According to a report released today by First American CoreLogic nearly 10.7 million U.S. mortgages, or 23 percent of all mortgaged properties, are in a negative equity position meaning the borrowers owe more on their mortgage than their home is worth as of September 30, 2009.
Here in St. Louis, as of September 30, 2009, there were 87,557 homeowners in St. Louis that were “underwater” on their mortgage, meaning they owe more than their home is worth. This works out to 15.14 percent of the homeowners in St. Louis with a mortgage, so about 2/3 of the national rate.

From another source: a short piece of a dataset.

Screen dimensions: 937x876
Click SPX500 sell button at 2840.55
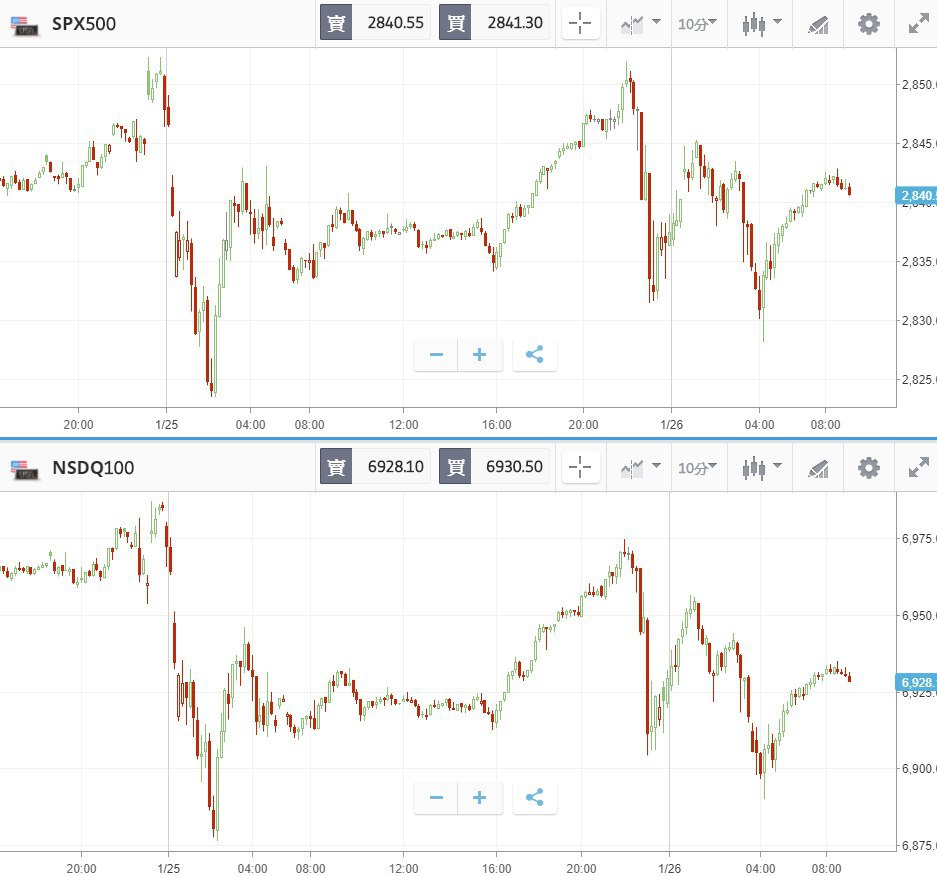point(375,23)
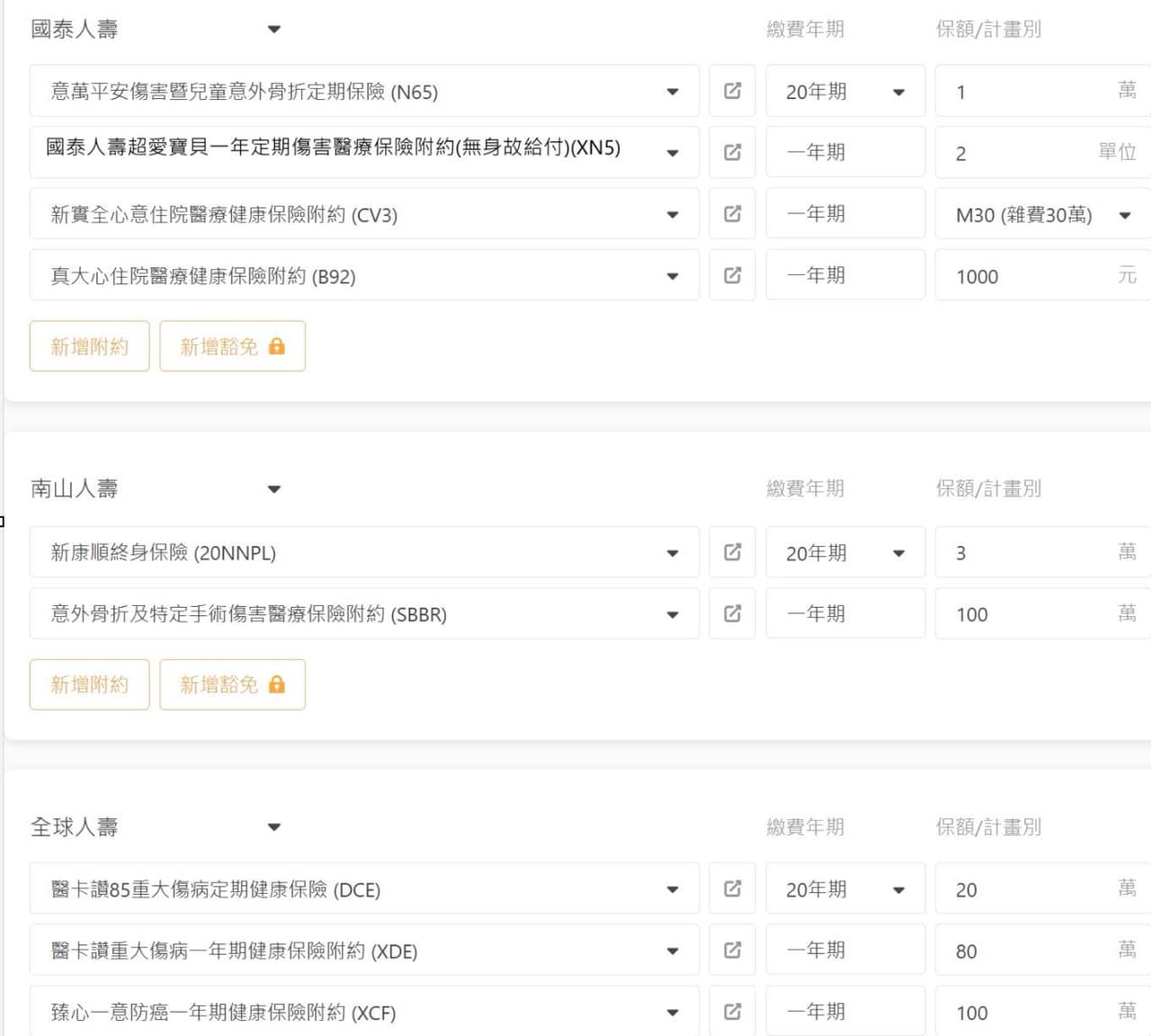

If you read my post about CoreLogics 2nd quarter negative-equity report for St. Louis in August, this may sound like a huge decrease in underwater loans from the 29.50 percent reported then. Unfortunately, that is not the case, it is actually a change of methodology by CoreLogic: they now a model that factors in loan amortization and utilization rates for home equity lines of credit and feel they are now providing a more precise view of “underwater borrowers”. If this report was done using the same methodology as the August report then the percentage of borrowers underwater would have increased to 29.90 percent.
The table below shows the negative equity rates for each State as well as loan to value ratio. Missouri as a state is doing better than the national rate as well as St. Louis with negative equity at 13.8 percent. Missouri is even with the National average for loan to value at 70 percent.